12. Douglas, David (1799--1834). Born in Scotland where he was apprenticed as a gardener .In 1820 he moved to the Glasgow Botanic Garden continuing his study of botany and encountering William Hooker. In 1823 he was sent to North America to collect plants and was the recommended by Hooker to the Royal Horticultural Society of London for whom he undertook another expedition to the Americas in 1824. He made further journeys in the same region in 1825--1827 and in 1830--1832. In 1833 he went to Hawaii, then known as the Sandwich Islands, where he died in1834. He introduced over two hundred new species; the Douglas Fir is named for him.
13. Wallich, Nathaniel (1786--1854). Surgeon and botanist of Danish origin who worked in India, initially in the Danish settlement near Calcutta and later for the East India Company.

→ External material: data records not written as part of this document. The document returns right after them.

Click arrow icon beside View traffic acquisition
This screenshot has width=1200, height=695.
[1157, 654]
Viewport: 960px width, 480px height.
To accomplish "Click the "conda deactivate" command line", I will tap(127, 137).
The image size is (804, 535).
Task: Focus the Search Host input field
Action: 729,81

In 1809 he was appointed assistant to the Superintendent of the Calcutta Botanic Garden, became acting Superintendent 1814--1816 and then Superintendent from 1816 till 1846; he retired to London in 1847 where he remained till his death. He collected plants in Nepal 1820--1821 and at the Cape 1842--1843. It was at his suggestion, made in 1814, that the Asiatic Society set up an India Museum of which he became the first curator and to which he was a major contributor.
14. Wight, Robert (1796--1872). Graduated in medicine from Edinburgh in 1818, went to India in 1819 as assistant-surgeon in the East India Company. He was stationed in Madras where he was Superintendent of the Botanic Garden from 1826 to 1828. In Icones Plantarum Indiae Orientalis published in six volumes,1840--1853, he made use of the work of Indian botanical artists. From 1842 to 1850 he was in charge of the Coimbatore Cotton Station, publishing a work on cotton cultivation.

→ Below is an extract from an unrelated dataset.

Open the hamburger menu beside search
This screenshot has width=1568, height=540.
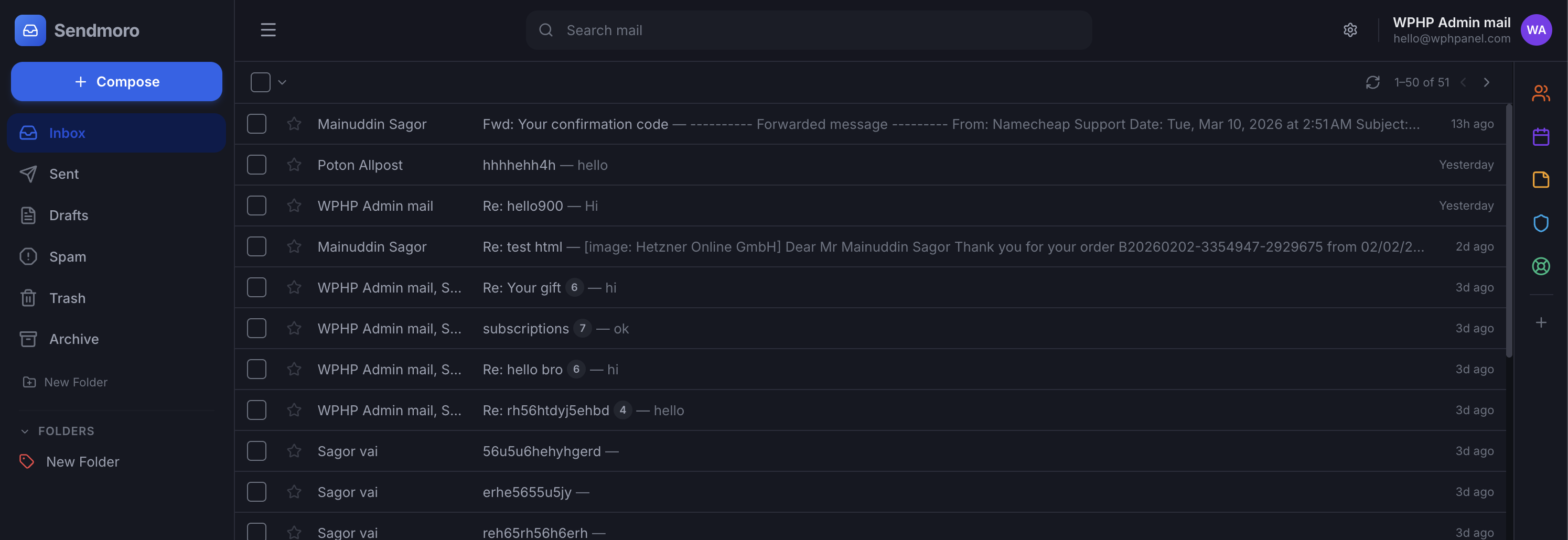[268, 30]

15. Cunningham, Allan (1791--1839). Employed at Kew for which he collected plants from 1814-1831, travelling in Brazil, Australia and New Zealand. In 1837 he succeeded his brother, Richard Cunningham (1793-1851) as Superintendent of the Botanic Garden, Sydney. Richard also started his career at Kew. In 1883 he became Colonial Botanist to New South Wales and Superintendent of the Botanic Garden, Sydney. He travelled in New Zealand and in 1835 set out with the expedition to find the source of the Darling River on which he met his death.

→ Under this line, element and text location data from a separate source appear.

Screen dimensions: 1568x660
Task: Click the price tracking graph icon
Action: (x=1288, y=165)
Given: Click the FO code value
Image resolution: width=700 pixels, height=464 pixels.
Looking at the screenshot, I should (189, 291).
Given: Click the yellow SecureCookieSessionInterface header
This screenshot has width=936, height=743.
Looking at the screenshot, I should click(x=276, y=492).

16. Wardlaw, Ralph (1779--1853). Noted Glaswegian congregational minister and writer. He wrote on theology and ethics; he also concerned himself with social issues such as prostitution and was a prominent member of the anti-slavery movement. Macnee painted his portrait in 1851. 17.Waddell, Laurence Austine (1854--1938). Born in Scotland, qualified in medicine in Glasgow and joined the British army in 1880. He served in India, Burma, China and Tibet taking part in various military expeditions and invasions. He lectured on chemistry and pathology, collected plants in India, Sikkim and Tibet and published works on the cultures he encountered, on medicine and zoology, He came to be considered an expert on Tibet and on returning to England he held the post of Professor of Tibetan at University College, London 1906-1908. Lhasa and its Mysteries: with a Record of the British Tibetan Expedition of 1903-1904 was published in 1905.
18. Hooker, Frances (1891--1941). Daughter of Brian Harvey Hodgson Hooker, granddaughter of Joseph Hooker with whom she lived for a time whilst her father was in Australia.